Friday, January 15, 2010

On mobile phones and standards

Today I received a new mobile phone, since one of our family's mobile phone was broken, we did some shifting around, and it was my turn to get a new one. Starting to work with it was somewhat frustrating, I found myself in unknown territory, although it was produced by the same vendor of the old phone, they did not succeed to move the ringtones from my previous phone (although I purchased them in their store), since there is no standard for ringtones and each instrument represents it differently so they gave me a credit to get free ringtones from their store. They succeeded to move the list of my contact persons (there is a standard for that), but not the different groups defined for the contact person (no standard), the user interface is totally different, and requires some learning and more.

I have changed laptops several times in the last few years, and the transition was smooth, everything just worked -- no need to study anything new.

In our world of event processing we are not in better shape then in mobile phones, actually we are worse.
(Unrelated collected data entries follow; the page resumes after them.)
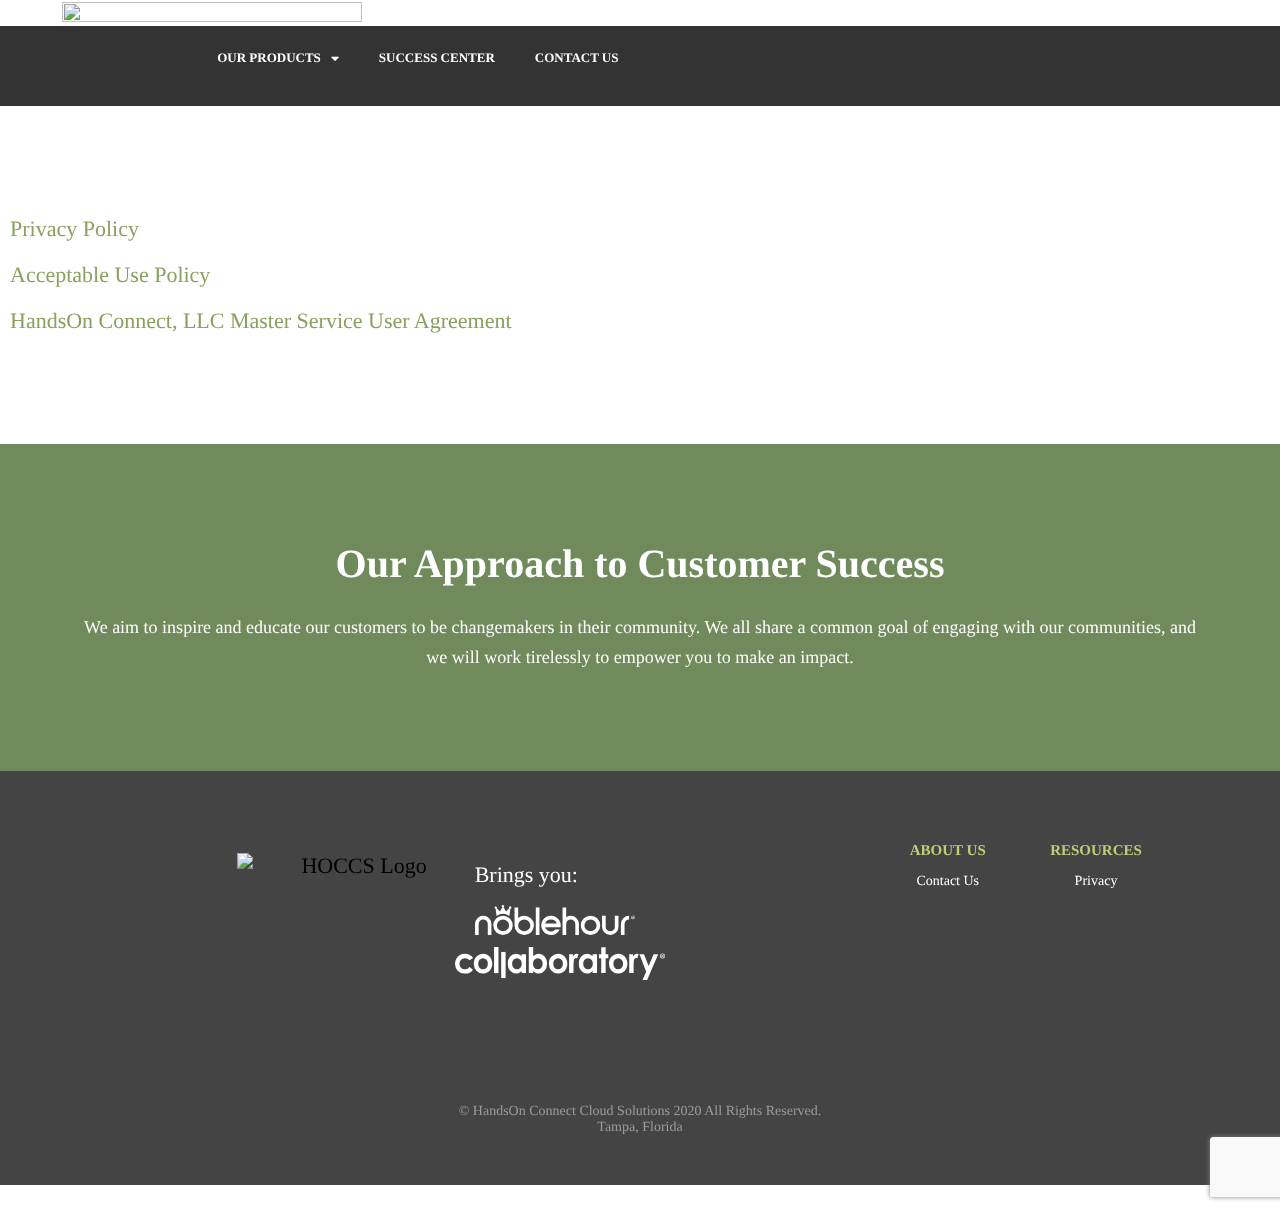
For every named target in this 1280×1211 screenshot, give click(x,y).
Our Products (269, 57)
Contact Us (577, 57)
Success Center (437, 57)
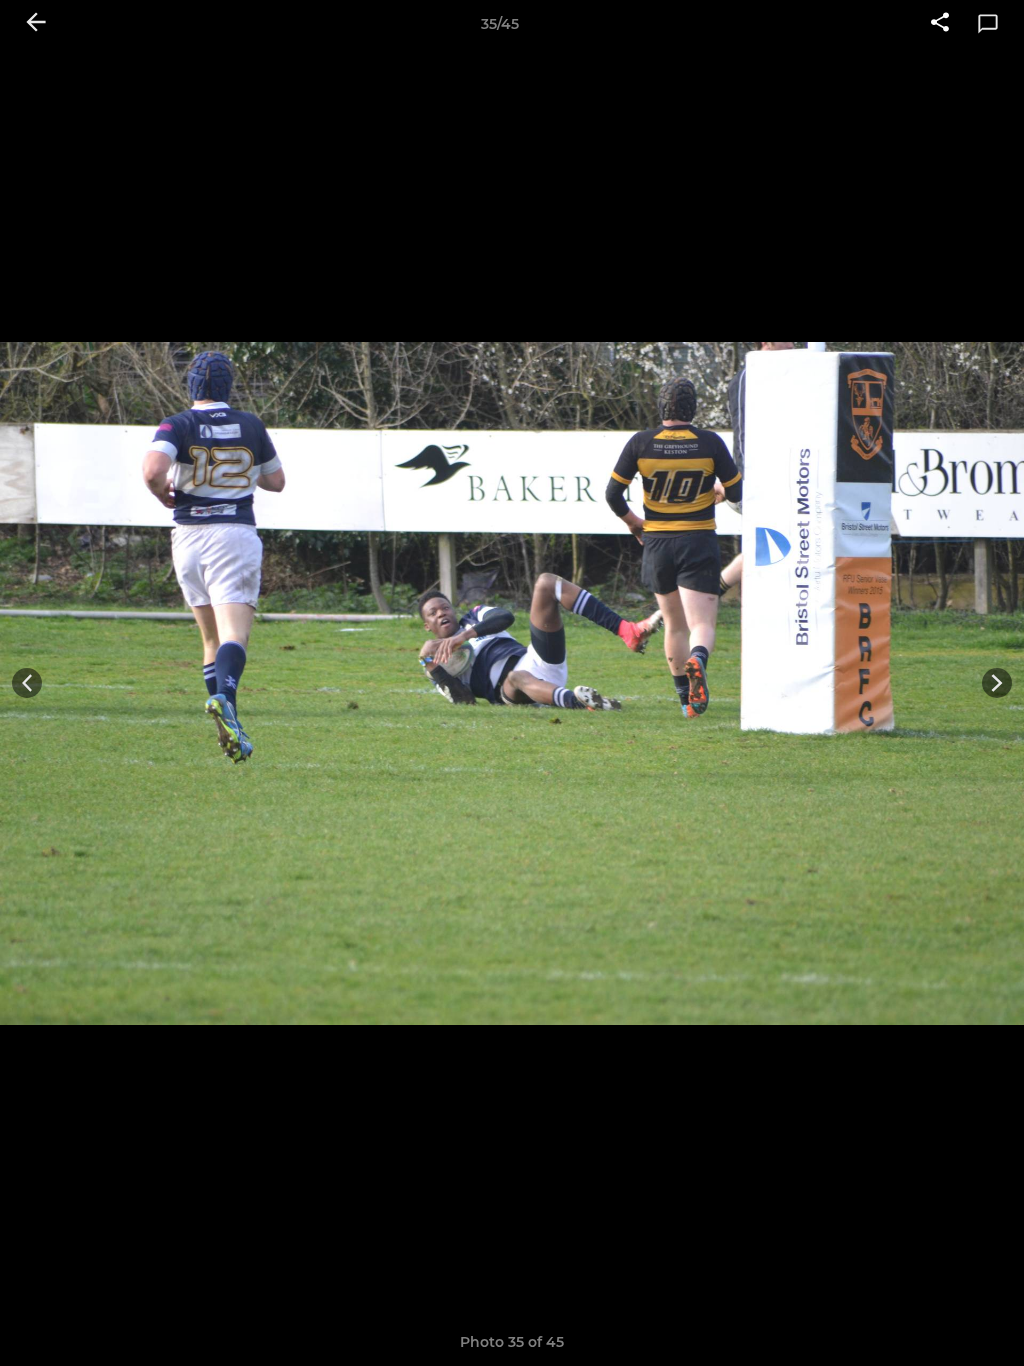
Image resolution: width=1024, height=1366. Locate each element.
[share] (940, 24)
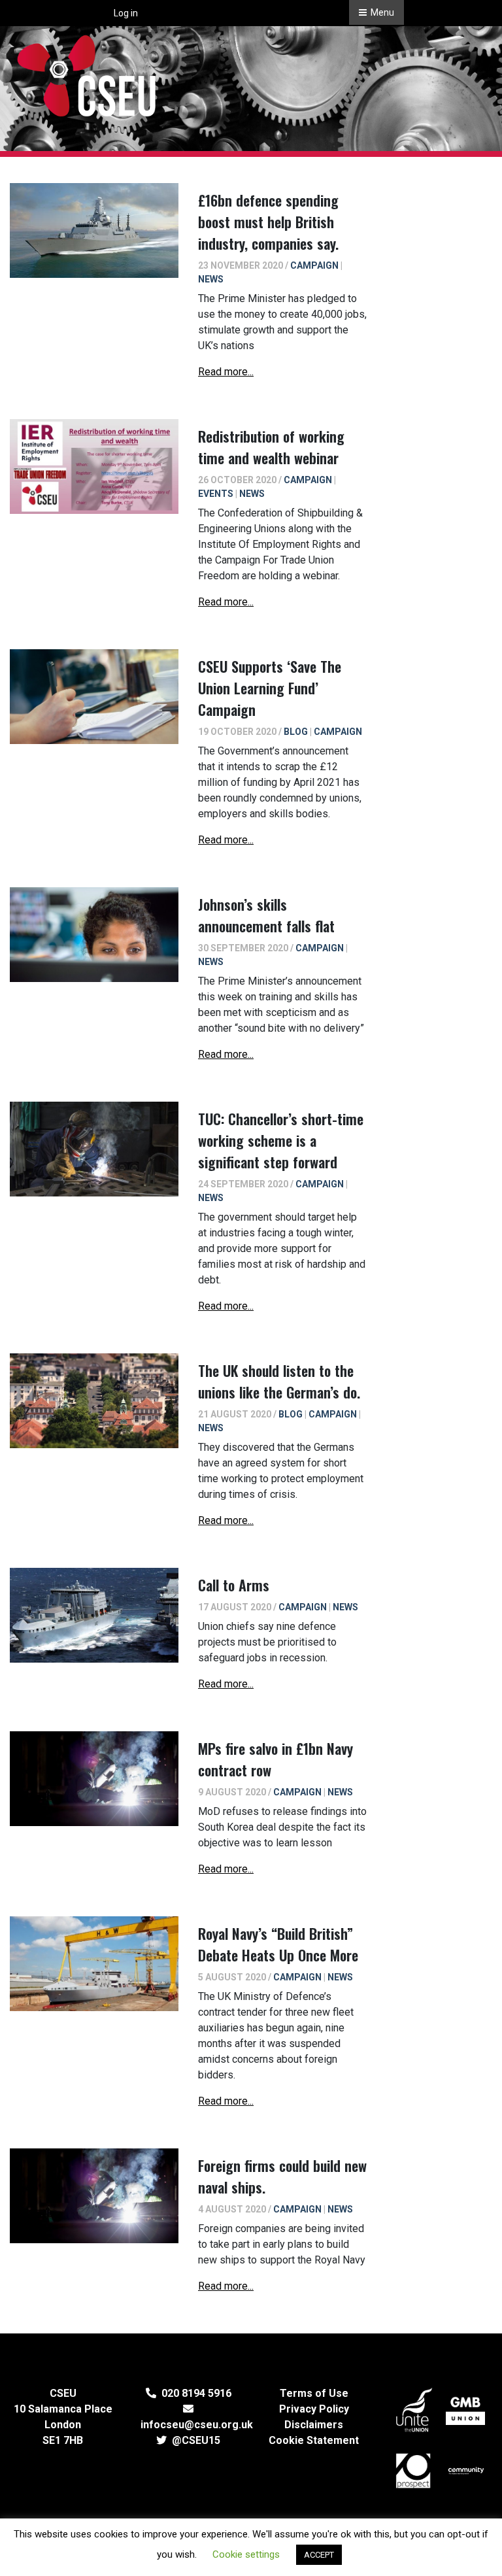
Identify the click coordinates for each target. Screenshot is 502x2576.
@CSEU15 (193, 2440)
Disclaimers (313, 2424)
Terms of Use (314, 2393)
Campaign (314, 265)
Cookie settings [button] (246, 2554)
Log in (126, 13)
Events (215, 493)
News (211, 279)
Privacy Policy (314, 2409)
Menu (381, 12)
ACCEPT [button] (319, 2555)
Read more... (226, 371)
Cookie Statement (314, 2440)
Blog (296, 731)
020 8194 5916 (193, 2393)
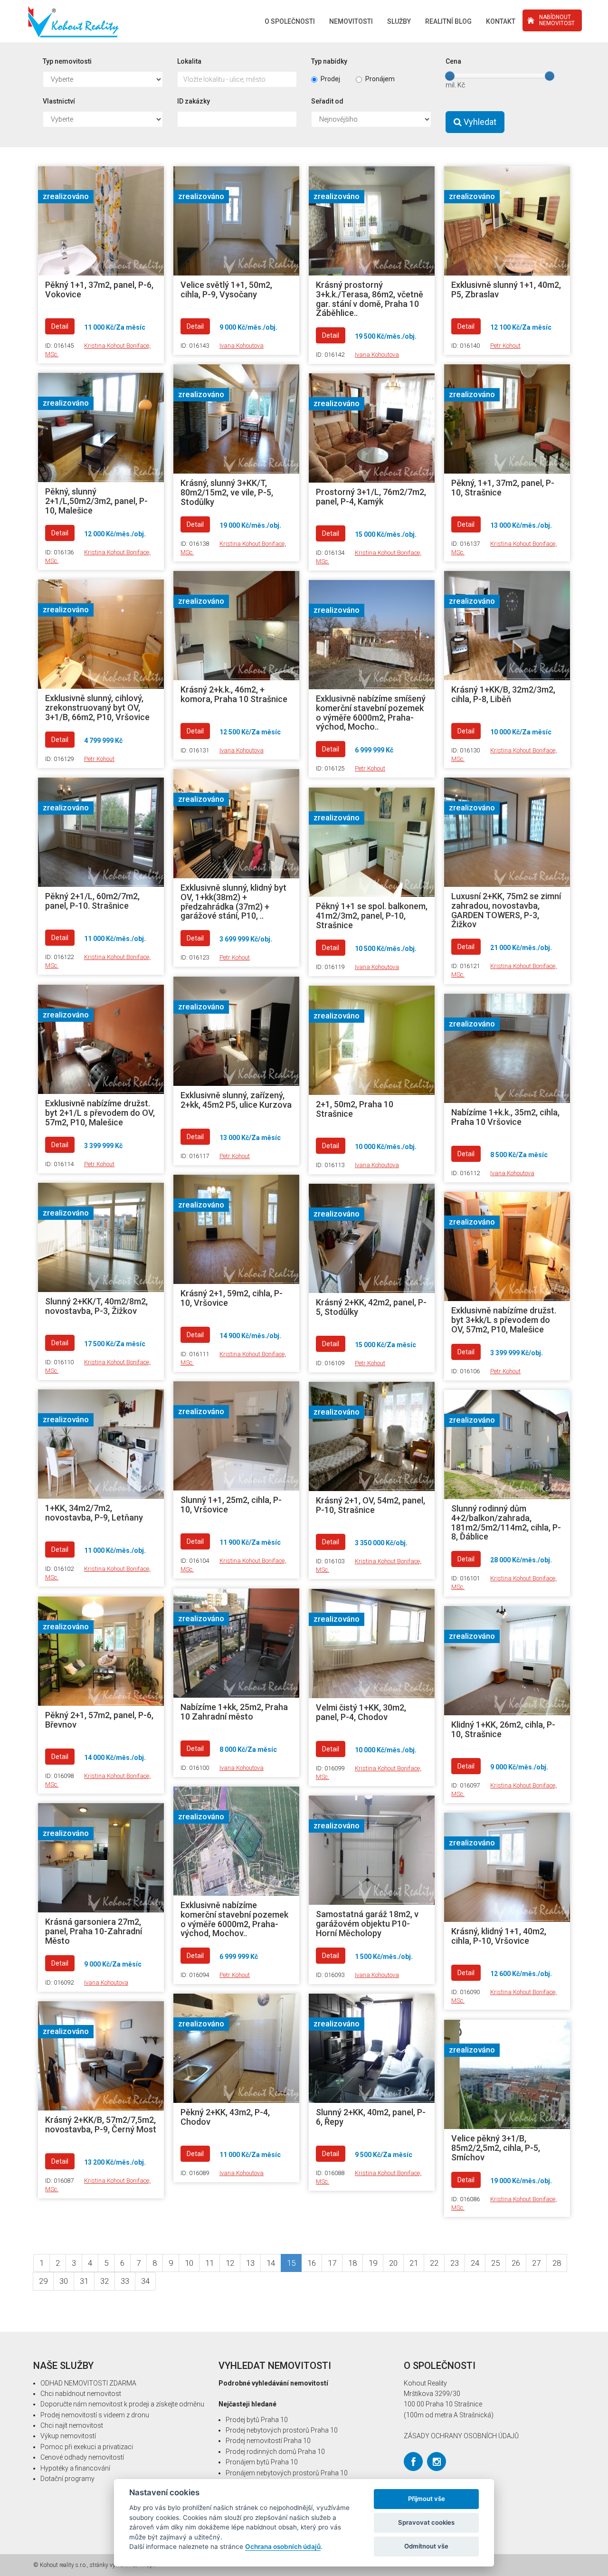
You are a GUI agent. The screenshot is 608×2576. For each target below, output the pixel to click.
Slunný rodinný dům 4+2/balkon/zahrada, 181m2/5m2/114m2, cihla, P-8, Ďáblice (506, 1522)
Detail (59, 326)
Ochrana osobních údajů (283, 2546)
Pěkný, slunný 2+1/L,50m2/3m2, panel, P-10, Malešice (96, 500)
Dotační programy (67, 2478)
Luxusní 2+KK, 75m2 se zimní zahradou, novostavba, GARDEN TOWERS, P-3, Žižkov (506, 910)
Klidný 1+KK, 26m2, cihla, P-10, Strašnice (503, 1729)
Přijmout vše (426, 2498)
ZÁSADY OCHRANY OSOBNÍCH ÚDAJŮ (461, 2436)
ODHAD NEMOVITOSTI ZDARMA (88, 2383)
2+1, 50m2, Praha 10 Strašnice (354, 1109)
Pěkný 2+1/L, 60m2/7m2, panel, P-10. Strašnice (92, 901)
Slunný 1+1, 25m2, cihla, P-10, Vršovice (231, 1504)
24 (475, 2263)
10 (189, 2263)
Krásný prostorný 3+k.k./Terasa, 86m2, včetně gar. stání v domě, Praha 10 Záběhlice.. (369, 299)
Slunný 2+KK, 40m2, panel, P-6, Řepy (371, 2117)
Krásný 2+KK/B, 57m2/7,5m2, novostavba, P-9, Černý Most (100, 2124)
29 (43, 2281)
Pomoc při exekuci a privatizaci (86, 2447)
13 (250, 2263)
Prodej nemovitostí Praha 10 (268, 2440)
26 (516, 2263)
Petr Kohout (505, 345)
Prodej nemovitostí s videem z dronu (94, 2415)
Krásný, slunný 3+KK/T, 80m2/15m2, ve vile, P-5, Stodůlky (226, 492)
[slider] (450, 76)
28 (556, 2263)
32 (104, 2281)
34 (145, 2281)
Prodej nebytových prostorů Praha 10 (282, 2430)
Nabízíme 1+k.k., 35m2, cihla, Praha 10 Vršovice (505, 1117)
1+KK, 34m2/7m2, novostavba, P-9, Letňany (94, 1512)
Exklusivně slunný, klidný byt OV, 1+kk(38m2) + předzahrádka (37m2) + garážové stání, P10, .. (233, 902)
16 (311, 2263)
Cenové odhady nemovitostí (82, 2457)
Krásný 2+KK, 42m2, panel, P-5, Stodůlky (371, 1307)
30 (63, 2281)
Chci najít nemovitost (71, 2425)
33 (125, 2281)
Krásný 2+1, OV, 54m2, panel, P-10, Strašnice (370, 1505)
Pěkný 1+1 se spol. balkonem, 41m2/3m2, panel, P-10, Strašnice (372, 915)
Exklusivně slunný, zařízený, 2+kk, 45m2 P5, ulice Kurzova (236, 1100)
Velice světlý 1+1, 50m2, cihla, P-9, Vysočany (226, 289)
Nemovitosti (351, 21)
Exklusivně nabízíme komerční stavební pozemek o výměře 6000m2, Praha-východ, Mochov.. (234, 1919)
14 (270, 2263)
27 (536, 2263)
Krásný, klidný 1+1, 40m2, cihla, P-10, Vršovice (498, 1936)
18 (352, 2263)
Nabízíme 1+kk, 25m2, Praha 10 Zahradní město (234, 1711)
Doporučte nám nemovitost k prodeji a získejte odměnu (122, 2404)
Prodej (330, 79)
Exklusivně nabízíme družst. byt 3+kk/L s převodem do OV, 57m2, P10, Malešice (503, 1319)
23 (454, 2263)
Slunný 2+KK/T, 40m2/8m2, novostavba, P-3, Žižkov (96, 1306)
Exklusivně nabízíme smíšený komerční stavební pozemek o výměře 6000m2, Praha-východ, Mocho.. (371, 713)
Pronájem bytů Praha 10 (262, 2462)
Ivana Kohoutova (241, 345)
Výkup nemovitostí (68, 2436)
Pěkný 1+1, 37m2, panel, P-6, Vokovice (99, 289)
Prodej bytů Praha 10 (257, 2420)
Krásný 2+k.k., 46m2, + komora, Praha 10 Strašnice (233, 694)
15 (291, 2263)
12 (230, 2263)
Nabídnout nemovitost (557, 20)
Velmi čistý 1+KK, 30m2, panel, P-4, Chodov (361, 1712)
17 (332, 2263)
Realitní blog (448, 21)
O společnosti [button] (290, 21)
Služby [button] (399, 21)
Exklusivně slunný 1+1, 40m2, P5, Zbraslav (506, 289)
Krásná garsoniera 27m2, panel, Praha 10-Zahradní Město (93, 1931)
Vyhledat (479, 122)
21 (413, 2263)
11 (209, 2263)
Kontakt (500, 21)
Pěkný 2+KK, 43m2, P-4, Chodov (225, 2117)
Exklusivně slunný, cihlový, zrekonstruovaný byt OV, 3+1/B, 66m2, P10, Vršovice (97, 707)
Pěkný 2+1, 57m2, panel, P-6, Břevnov (99, 1720)
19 (373, 2263)
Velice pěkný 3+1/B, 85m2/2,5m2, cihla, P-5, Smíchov (495, 2147)
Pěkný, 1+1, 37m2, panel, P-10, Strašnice (502, 487)
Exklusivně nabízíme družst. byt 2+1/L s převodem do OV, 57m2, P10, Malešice (100, 1112)
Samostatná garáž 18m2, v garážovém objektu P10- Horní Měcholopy (367, 1923)
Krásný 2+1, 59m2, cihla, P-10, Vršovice (231, 1298)
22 (434, 2263)
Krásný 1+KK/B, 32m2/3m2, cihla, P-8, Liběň (503, 694)
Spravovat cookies (426, 2522)
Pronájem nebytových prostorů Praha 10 (287, 2473)
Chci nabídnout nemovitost (80, 2393)
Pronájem (380, 79)
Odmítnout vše (426, 2546)
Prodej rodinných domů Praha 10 (275, 2451)
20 (393, 2263)
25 (495, 2263)
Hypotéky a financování (75, 2468)
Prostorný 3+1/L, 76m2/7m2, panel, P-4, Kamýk (371, 496)
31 (84, 2281)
In the event processing course that I have been teaching this semester, the students had a task to study six languages (each team has its own languages) and on Monday they will present the result of their experiments. I thought about it when struggling with the phone, if one of them was in the team that studied language X in the course, and tomorrow they find themselves working with another language, this might be somewhat confusing for them. In the course I am teaching our building block approach, which is valid for all languages. Working with standard oriented software is easier, we still have a challenge here.